Alpine Landscapes
Alpine landscapes are rare in Australia. In Tasmania, most mountainous areas occur in the west of the state, making up around 3% of the state’s total landmass, and 11% of the Tasmanian Wilderness World Heritage Area.
The highlands of the Cradle Mountain-Lake St Clair National Park include some of the world’s most unspoiled alpine environments, and are home to plants and animals that are found nowhere else on earth.
The alpine environment
Alpine areas are challenging environments, characterised by freezing cold, thick snow and ice, rain and ferocious winds. In Tasmania, the scouring force of retreating glaciers at the end of the last ice age, between 10,000 and 12,000 years ago, created an environment dominated by dolerite and quartzite mountains, and shallow soil comprised primarily of peat—the compacted remains of rich, organic plant material.
Alpine plants
While some resilient trees, such as snow gums, grow in sheltered sites near the tops of mountains, most alpine plants in Tasmania are shallow-rooted, low-growing and extremely hardy. Plant communities include moorlands of tussock grasses and sedges, alpine herb fields, mosses and lichens and communities of small, dense shrubs growing up to two metres tall.

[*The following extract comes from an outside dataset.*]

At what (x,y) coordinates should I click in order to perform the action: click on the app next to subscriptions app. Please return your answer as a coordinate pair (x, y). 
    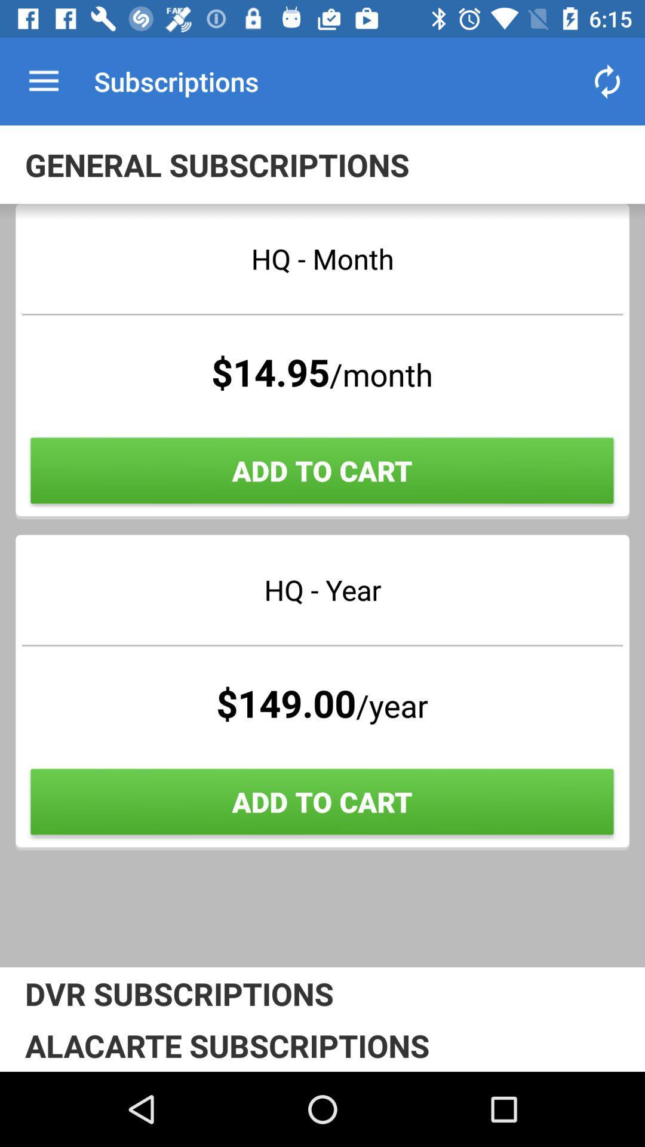
    Looking at the image, I should click on (43, 81).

Some of the most remarkable of Tasmania’s alpine plants are the cushion plants. These plants, many of which are endemic to Tasmania, grow in a dense, rounded form, which provides protection from the elements. On some peat-rich alpine plateaus, cushion plants grow in large communities that cover the ground with a blanket of boulder-like green mounds.

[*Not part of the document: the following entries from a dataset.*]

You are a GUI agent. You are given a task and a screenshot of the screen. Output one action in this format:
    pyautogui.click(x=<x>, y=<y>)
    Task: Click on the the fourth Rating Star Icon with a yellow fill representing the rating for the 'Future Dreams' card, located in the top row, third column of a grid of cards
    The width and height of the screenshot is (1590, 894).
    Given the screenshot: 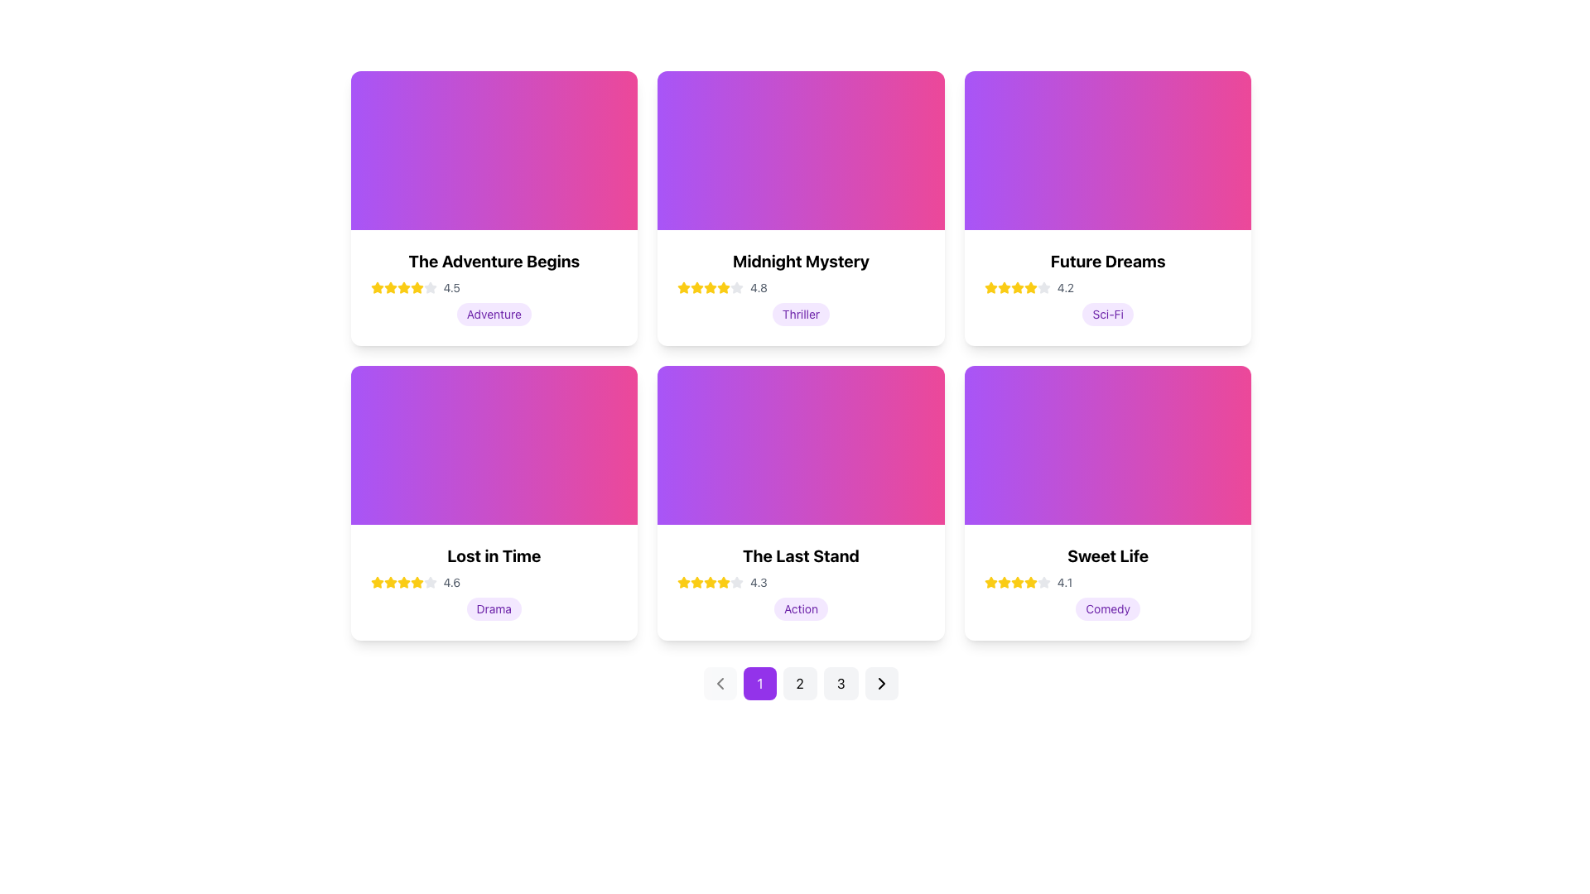 What is the action you would take?
    pyautogui.click(x=1016, y=287)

Native conifers are also well adapted to alpine environments. These ancient plants have evolved to survive in extreme cold, and their flexible branches enable them to withstand heavy snow. Endemic Tasmanian conifers include the prostrate creeping pine (also known as strawberry pine), which grows in alpine heathlands, and the sub-alpine King Billy pine, pencil pine and celery top pine.
Animals of the Tasmanian alps
Some of the most fascinating inhabitants of alpine areas are also some of the smallest. Several species of colourful alpine moths thrive here, including the cushion plant moth, which is specially adapted to survive in the alpine zone. Unlike butterflies, moths can withstand the extreme cold of the mountains, and play an important role in pollinating flowering alpine plants.
Moths are also an important food source for skinks, which live in the shelter of highland boulder fields and low shrubs. Alpine skinks can often be seen basking in the sun to raise their body temperature. Species include the metallic skink, snow skink and southern grass skink.